[WRITTEN REQUEST 1] From the film review below, list every actor or actress the review says appears in the film.
#### EXCERPT PROVIDED
I thought The Age of Adaline would contain several mini period pieces, focusing on Adaline’s doomed love affairs (and fabulous outfits) through the years—and there’s a little bit of that. But a full 80 percent of the film is concerned with contemporary Adaline, who lives alone with her dog (a descendent of her previous dogs), works at the Historical Society of San Francisco, and whose best friend is—wait for it—a blind lounge pianist who thinks Adaline (now going by Jenny) is a middle-aged cougar, just like she is.

A few things about Adaline: She has courtly manners, speaks many languages, and is even learning Braille (the film seems to confuse this with the gift of learning sign language; Adaline learning Braille is of no use to her best friend.) She’s also REALLY good at Trivial Pursuit.

Adaline is at a party when she meets handsome tech mogel Ellis Jones (Michiel Huisman), who pursues her, ardently, until she can no longer deny her feelings. Then he takes her home to meet his parents—mom is played by Kathy Baker—and his father (an affecting Harrison Ford) takes one look at her and sputters, “Adaline?” Plot twist!

As for Blake Lively…look, I understand why the producers cast her in this role—she’s lovely and has the greatest head of hair this side of Connie Britton—but she doesn’t exactly project old soul. Now maybe I’m unfairly pigeonholing her because of all those years on Gossip Girl and her trendy lifestyle blog Preserve. But she strikes me as very of-the-moment.
########
#### RECORD LIST
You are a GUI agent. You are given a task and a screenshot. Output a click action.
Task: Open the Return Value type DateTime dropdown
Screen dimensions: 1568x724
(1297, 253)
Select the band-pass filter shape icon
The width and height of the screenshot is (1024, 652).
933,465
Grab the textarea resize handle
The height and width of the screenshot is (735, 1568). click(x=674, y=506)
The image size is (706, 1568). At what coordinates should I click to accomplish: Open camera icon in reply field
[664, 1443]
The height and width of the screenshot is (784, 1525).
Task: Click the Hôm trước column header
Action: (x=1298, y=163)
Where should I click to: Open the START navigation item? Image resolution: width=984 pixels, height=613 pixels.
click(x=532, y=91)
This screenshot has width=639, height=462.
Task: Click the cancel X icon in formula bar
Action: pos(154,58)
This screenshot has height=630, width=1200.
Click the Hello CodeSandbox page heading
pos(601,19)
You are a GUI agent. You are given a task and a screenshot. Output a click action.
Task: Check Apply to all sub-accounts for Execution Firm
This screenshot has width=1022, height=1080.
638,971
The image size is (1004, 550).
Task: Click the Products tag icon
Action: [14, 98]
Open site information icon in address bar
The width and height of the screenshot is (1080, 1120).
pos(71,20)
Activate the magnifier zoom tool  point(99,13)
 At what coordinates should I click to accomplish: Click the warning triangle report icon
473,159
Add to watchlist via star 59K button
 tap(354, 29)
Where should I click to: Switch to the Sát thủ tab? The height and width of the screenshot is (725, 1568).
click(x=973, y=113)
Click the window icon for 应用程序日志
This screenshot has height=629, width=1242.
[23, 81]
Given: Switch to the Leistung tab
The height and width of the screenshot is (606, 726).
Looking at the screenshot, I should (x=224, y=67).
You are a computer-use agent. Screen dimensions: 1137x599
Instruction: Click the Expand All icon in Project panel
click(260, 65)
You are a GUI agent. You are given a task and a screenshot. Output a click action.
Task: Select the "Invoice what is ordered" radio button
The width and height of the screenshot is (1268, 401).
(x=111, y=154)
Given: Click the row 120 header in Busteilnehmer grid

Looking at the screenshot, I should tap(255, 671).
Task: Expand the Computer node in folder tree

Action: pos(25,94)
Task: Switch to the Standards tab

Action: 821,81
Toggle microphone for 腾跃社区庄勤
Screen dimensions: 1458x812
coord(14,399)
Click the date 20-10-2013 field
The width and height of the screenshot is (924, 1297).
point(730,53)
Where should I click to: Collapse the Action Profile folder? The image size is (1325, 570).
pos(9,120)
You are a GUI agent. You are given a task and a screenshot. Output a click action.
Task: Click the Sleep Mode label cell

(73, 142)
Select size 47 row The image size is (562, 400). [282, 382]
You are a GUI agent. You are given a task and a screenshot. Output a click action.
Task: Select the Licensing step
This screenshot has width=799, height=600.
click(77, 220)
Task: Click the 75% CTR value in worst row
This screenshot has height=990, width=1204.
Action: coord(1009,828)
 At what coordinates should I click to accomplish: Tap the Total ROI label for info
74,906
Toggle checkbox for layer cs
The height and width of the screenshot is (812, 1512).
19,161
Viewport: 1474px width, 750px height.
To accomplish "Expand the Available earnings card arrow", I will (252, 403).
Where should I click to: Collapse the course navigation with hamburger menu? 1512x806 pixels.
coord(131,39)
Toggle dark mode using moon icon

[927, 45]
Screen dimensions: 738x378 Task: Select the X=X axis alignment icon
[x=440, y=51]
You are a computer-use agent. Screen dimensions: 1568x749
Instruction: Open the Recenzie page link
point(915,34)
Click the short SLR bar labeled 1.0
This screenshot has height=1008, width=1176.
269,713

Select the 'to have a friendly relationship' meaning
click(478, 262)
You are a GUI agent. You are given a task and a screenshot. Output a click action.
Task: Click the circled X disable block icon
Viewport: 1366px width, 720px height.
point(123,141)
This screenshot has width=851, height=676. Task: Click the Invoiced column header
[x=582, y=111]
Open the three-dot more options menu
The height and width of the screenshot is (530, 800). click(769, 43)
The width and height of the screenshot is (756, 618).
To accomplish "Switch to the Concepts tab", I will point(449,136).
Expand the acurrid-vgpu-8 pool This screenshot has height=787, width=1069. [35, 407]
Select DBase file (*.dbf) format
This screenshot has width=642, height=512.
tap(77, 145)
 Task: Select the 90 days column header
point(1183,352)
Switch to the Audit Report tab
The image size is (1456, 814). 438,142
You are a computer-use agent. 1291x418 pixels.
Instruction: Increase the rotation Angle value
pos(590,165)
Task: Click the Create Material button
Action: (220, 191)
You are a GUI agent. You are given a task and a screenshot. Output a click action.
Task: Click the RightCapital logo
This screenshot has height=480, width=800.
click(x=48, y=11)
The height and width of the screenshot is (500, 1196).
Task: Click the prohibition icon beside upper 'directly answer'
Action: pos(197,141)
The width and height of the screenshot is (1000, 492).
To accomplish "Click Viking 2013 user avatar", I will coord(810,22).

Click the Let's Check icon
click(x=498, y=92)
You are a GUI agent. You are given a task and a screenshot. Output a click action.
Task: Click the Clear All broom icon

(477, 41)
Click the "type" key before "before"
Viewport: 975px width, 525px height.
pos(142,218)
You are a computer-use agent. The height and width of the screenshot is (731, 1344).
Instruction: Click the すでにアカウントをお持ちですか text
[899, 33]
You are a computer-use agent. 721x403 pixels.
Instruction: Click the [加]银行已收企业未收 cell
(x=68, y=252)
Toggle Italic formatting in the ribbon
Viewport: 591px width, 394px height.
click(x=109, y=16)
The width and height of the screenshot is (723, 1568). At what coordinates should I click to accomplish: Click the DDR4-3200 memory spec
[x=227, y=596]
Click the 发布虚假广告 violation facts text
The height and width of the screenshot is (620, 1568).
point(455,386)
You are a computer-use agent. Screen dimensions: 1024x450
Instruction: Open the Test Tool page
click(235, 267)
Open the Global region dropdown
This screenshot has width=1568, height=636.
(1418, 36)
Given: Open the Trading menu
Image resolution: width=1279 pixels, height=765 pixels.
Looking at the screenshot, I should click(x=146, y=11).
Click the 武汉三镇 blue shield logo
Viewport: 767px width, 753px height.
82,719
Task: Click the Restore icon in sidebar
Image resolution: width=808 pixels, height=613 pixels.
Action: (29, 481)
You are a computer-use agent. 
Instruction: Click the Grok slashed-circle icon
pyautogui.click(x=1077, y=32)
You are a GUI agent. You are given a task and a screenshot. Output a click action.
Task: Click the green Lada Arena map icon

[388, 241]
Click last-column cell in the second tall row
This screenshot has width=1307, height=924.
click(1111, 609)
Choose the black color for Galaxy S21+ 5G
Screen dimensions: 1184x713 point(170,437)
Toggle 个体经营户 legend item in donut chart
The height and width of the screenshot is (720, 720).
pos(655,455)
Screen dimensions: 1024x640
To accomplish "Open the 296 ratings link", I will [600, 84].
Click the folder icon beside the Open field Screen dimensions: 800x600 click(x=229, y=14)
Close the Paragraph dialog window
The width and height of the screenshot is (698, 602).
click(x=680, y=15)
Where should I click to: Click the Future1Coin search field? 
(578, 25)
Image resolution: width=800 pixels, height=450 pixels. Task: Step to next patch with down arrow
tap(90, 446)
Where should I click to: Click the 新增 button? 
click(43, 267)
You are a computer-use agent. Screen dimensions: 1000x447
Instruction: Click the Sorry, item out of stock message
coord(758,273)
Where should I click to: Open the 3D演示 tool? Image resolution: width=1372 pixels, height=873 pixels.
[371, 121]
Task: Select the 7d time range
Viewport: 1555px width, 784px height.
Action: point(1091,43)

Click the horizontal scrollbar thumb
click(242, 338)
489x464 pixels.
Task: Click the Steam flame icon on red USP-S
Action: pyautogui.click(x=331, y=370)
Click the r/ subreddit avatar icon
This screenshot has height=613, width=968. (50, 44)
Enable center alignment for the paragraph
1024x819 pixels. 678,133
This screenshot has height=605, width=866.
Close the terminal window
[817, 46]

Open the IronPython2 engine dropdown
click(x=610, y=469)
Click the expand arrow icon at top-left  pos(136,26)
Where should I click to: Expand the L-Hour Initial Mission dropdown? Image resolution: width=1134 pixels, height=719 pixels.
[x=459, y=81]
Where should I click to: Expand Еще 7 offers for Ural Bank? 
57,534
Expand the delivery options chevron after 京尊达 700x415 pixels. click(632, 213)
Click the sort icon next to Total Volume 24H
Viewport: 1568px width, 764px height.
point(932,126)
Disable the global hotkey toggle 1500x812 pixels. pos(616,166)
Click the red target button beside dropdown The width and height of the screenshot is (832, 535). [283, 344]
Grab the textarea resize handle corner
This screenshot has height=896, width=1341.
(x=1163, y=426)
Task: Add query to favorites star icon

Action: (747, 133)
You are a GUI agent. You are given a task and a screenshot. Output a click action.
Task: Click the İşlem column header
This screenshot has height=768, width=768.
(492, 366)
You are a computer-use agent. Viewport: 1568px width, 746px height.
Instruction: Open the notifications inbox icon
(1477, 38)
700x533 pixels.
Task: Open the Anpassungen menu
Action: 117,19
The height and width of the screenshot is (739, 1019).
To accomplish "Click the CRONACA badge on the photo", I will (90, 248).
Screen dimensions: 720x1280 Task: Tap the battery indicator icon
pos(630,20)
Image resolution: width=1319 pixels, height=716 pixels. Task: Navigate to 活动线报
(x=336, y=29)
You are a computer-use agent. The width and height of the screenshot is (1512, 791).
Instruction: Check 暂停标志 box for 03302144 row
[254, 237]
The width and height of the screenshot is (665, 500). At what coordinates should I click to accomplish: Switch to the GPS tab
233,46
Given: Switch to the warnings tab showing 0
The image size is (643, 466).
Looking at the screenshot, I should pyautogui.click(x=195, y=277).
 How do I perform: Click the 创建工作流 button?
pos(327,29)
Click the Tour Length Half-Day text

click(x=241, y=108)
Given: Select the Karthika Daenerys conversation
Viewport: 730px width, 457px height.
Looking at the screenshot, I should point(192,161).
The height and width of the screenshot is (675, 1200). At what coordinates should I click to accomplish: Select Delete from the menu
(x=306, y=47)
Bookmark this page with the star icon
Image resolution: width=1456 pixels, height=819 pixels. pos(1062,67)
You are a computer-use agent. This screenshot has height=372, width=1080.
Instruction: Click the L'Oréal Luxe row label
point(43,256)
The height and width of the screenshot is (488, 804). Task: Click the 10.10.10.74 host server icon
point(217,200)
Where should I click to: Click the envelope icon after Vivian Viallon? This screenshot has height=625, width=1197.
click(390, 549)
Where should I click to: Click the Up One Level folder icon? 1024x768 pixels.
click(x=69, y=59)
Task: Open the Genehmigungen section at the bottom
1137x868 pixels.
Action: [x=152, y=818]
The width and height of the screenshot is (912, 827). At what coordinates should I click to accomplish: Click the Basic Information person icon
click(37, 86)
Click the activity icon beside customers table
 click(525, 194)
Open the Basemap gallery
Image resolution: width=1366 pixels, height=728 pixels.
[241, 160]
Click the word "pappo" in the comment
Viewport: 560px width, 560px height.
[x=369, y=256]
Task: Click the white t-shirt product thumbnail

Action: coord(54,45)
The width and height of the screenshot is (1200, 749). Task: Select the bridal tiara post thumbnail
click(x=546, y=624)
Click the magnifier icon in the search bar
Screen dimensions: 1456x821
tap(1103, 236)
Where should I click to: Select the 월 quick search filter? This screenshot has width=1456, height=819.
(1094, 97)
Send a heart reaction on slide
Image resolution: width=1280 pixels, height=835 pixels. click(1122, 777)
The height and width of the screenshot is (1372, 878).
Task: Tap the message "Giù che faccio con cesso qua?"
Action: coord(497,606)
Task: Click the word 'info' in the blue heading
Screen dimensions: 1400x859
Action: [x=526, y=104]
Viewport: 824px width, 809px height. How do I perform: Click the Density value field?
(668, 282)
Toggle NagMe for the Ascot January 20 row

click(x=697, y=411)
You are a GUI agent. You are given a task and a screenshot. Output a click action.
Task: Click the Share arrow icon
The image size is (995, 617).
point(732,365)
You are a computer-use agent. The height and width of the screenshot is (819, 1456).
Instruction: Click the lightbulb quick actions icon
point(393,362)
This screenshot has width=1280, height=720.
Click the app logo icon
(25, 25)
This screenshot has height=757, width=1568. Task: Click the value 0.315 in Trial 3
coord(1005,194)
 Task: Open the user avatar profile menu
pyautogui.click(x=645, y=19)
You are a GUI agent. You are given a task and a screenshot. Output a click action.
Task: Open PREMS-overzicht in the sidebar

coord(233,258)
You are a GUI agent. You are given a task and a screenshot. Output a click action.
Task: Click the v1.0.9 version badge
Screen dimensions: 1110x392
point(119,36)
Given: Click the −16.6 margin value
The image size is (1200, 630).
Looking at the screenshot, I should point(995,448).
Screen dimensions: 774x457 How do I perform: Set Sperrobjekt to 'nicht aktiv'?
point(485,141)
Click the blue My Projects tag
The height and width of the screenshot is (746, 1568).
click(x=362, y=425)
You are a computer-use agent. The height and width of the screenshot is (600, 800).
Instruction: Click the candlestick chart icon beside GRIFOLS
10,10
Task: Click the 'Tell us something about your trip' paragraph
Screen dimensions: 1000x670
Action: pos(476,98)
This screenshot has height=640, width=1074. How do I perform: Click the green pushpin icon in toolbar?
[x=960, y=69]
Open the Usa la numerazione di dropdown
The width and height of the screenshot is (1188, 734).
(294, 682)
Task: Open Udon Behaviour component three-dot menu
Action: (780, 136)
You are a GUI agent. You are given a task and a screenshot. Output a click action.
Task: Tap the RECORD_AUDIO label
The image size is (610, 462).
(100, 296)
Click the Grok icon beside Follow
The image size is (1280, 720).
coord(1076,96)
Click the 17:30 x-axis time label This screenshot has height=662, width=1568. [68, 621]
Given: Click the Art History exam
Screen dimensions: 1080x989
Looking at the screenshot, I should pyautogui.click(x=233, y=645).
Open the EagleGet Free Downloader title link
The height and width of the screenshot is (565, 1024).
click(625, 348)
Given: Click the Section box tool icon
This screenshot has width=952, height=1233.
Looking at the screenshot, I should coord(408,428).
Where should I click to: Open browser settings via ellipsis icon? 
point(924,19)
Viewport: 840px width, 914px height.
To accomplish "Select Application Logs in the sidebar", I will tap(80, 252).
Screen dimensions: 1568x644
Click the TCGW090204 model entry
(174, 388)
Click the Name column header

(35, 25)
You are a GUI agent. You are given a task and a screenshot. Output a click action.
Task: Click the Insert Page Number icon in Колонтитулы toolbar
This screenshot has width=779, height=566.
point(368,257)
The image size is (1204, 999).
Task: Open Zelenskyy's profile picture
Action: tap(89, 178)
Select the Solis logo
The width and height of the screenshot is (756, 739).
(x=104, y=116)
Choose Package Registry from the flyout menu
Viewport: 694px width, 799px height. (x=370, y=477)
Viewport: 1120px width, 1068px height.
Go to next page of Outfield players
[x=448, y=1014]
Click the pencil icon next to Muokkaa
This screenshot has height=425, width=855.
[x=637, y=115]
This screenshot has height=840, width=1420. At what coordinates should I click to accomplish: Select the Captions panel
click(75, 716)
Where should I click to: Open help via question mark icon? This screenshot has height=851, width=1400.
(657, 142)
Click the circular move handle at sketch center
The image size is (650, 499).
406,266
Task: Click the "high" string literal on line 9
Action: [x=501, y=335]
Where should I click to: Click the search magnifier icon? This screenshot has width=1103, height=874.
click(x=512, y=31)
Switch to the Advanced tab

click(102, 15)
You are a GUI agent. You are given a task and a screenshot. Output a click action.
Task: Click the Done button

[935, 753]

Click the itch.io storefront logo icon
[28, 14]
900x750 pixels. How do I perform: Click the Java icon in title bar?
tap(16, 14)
########
[WRITTEN REQUEST 2] Transcribe the lines of the listing word for word, starting at its very first line and ending with the line that contains "click(x=973, y=113)", including both.

[PROBLEM SOLUTION 1] Blake Lively, Michiel Huisman, Kathy Baker, Harrison Ford

[PROBLEM SOLUTION 2]
You are a GUI agent. You are given a task and a screenshot. Output a click action.
Task: Open the Return Value type DateTime dropdown
Screen dimensions: 1568x724
(1297, 253)
Select the band-pass filter shape icon
The width and height of the screenshot is (1024, 652).
933,465
Grab the textarea resize handle
The height and width of the screenshot is (735, 1568). click(x=674, y=506)
The image size is (706, 1568). At what coordinates should I click to accomplish: Open camera icon in reply field
[664, 1443]
The height and width of the screenshot is (784, 1525).
Task: Click the Hôm trước column header
Action: (x=1298, y=163)
Where should I click to: Open the START navigation item? Image resolution: width=984 pixels, height=613 pixels.
click(x=532, y=91)
This screenshot has width=639, height=462.
Task: Click the cancel X icon in formula bar
Action: pos(154,58)
This screenshot has height=630, width=1200.
Click the Hello CodeSandbox page heading
pos(601,19)
You are a GUI agent. You are given a task and a screenshot. Output a click action.
Task: Check Apply to all sub-accounts for Execution Firm
This screenshot has width=1022, height=1080.
638,971
The image size is (1004, 550).
Task: Click the Products tag icon
Action: [14, 98]
Open site information icon in address bar
The width and height of the screenshot is (1080, 1120).
pos(71,20)
Activate the magnifier zoom tool  point(99,13)
 At what coordinates should I click to accomplish: Click the warning triangle report icon
473,159
Add to watchlist via star 59K button
 tap(354, 29)
Where should I click to: Switch to the Sát thủ tab? The height and width of the screenshot is (725, 1568).
click(x=973, y=113)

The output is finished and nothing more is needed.